• [YOUR OBJECTIVE] Reproduce the whole listing exactly, omitting any picture it holds.
────────────────────────────────────────
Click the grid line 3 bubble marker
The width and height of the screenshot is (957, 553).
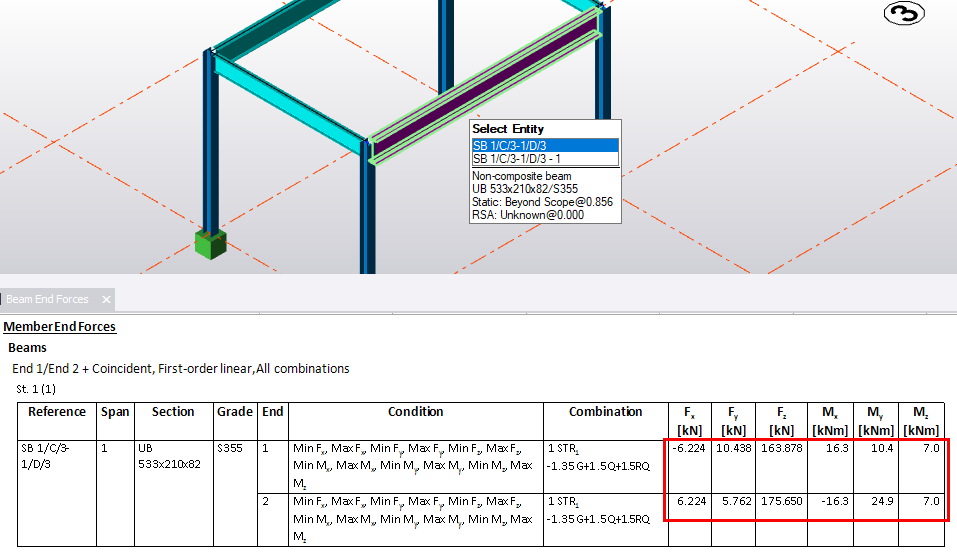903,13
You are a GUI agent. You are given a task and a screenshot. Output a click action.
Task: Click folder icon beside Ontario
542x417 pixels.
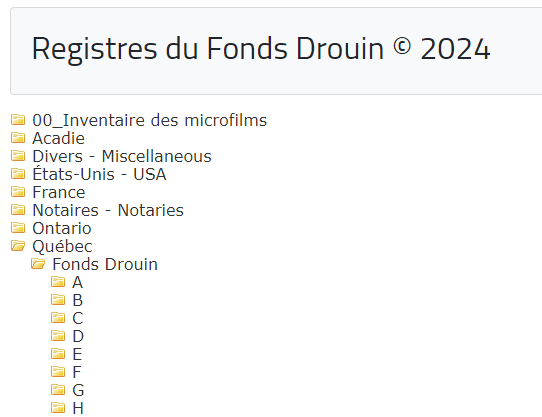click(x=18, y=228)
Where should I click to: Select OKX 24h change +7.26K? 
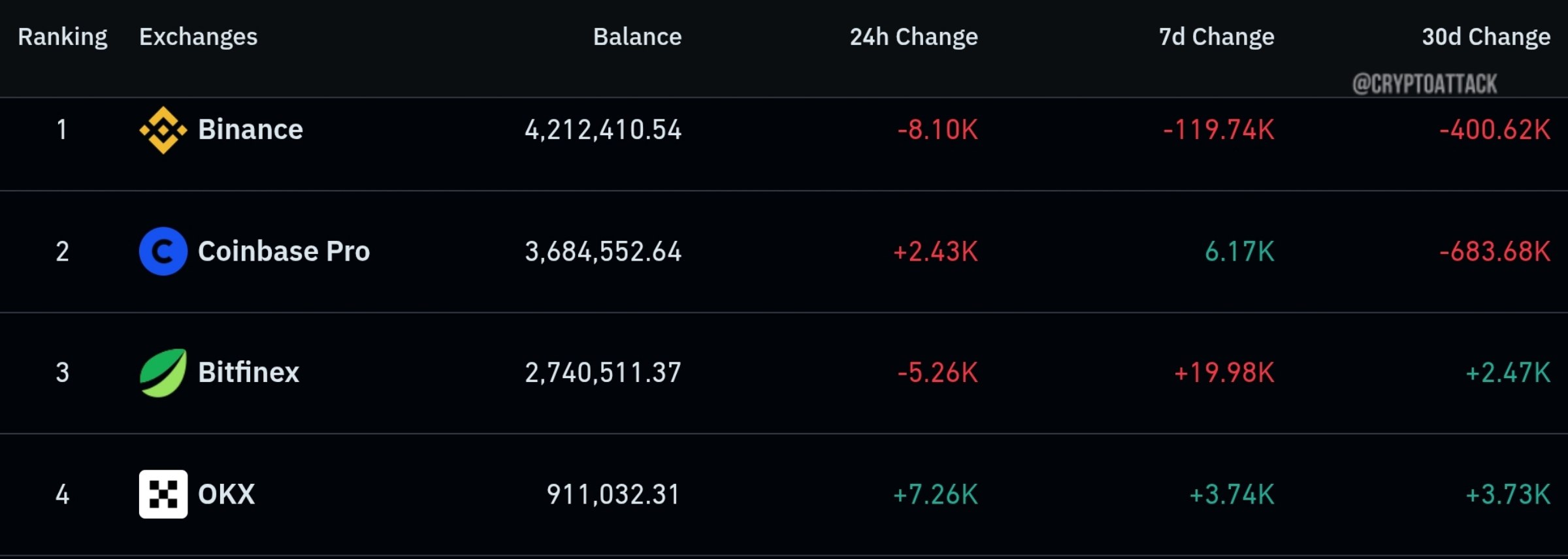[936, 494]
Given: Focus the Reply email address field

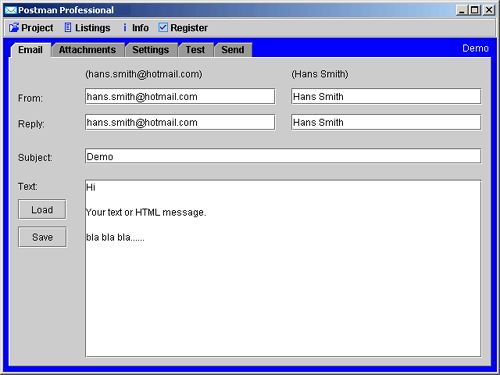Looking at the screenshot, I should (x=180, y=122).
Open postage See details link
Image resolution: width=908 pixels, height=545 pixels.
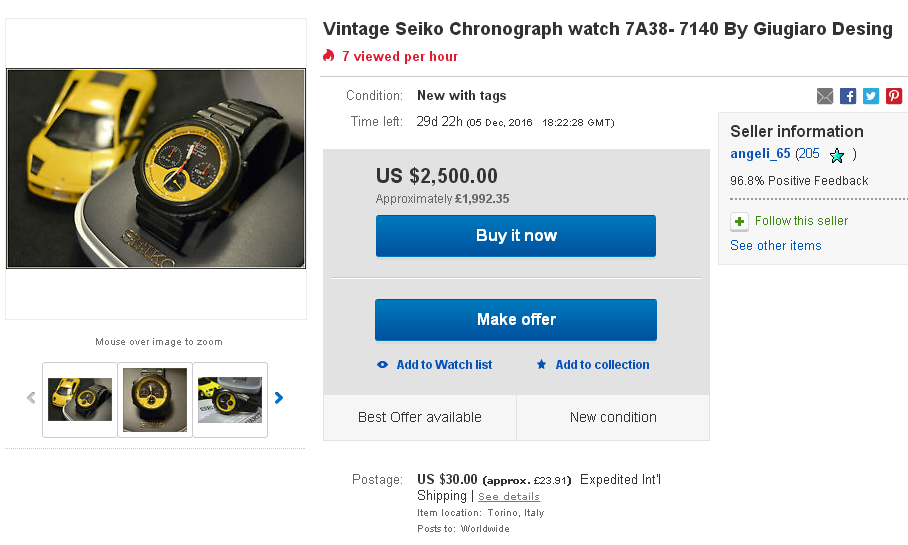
────────────────────────────────────────
• [ANSWER FOR THE TASK]
Click the grid line 3 bubble marker
The width and height of the screenshot is (957, 553).
903,13
You are a GUI agent. You are given a task and a screenshot. Output a click action.
Task: Click folder icon beside Ontario
542x417 pixels.
click(x=18, y=228)
Where should I click to: Select OKX 24h change +7.26K? 
[936, 494]
Given: Focus the Reply email address field

Looking at the screenshot, I should (x=180, y=122).
Open postage See details link
Image resolution: width=908 pixels, height=545 pixels.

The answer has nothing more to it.